2015-11-06 05:23:59

by Zhenzhong Duan

[permalink] [raw]
Subject: Question with maxcpus= parameter.

Hi Maintainers,

Recently we faced an cpu online issue with maxcpus= parameter.

We want to have 4 cpus onlined at bootup, test 3.8.13-stable on an 72
cpus env with maxcpus=4, I found more cpus than 4 are onlined.
It's the udev scripts make them onlined. But below script exist for a
long time.
ACTION=="add", KERNEL=="cpu[0-9]*", RUN+="/bin/bash -c 'echo 1 >
/sys/devices/system/cpu/%k/online'"

maxcpu= parameter didn't take effect, so is this a kernel bug? Or that
script should be removed?

Btw: 2.6.39 works fine, I checked udev log, seems CPU ADD event is only
sent for 4cpus.
Why the difference between 2.6.39 and 3.8.13?

thanks
zduan


2015-11-06 06:19:56

by Zhenzhong Duan

[permalink] [raw]
Subject: Re: Question with maxcpus= parameter.

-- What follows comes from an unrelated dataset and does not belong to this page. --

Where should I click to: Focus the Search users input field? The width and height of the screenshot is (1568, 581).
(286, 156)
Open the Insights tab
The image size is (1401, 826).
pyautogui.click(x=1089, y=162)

Thanks for your quick response, Raj.

It's OL6 compatible with rhel6.

zduan
在 2015/11/6 14:57, Raj, Ashok 写道:
> Hi Zduan
>
> do you know which distribution it is? This isn't a kernel bug.
>
> if you look at dmesg you should see how many CPUs were booted. But the sysfs
> files are created and the usermode script is bringing every cpu online.
>
> Tony mentioned this to me couple weeks ago when i was fixing another bug
> in maxcpus. I think you can safely remove the script and it should be fine.
>
> Cheers,
> Ashok
>
>
> On Fri, Nov 06, 2015 at 01:24:16PM +0800, Zhenzhong Duan wrote:
>> Hi Maintainers,
>>
>> Recently we faced an cpu online issue with maxcpus= parameter.
>>
>> We want to have 4 cpus onlined at bootup, test 3.8.13-stable on an 72 cpus
>> env with maxcpus=4, I found more cpus than 4 are onlined.
>> It's the udev scripts make them onlined. But below script exist for a long
>> time.
>> ACTION=="add", KERNEL=="cpu[0-9]*", RUN+="/bin/bash -c 'echo 1 >
>> /sys/devices/system/cpu/%k/online'"
>>
>> maxcpu= parameter didn't take effect, so is this a kernel bug? Or that
>> script should be removed?
>>
>> Btw: 2.6.39 works fine, I checked udev log, seems CPU ADD event is only sent
>> for 4cpus.
>> Why the difference between 2.6.39 and 3.8.13?
>>
>> thanks
>> zduan

2015-11-06 05:59:48

by Ashok Raj

[permalink] [raw]
Subject: Re: Question with maxcpus= parameter.

Hi Zduan

do you know which distribution it is? This isn't a kernel bug.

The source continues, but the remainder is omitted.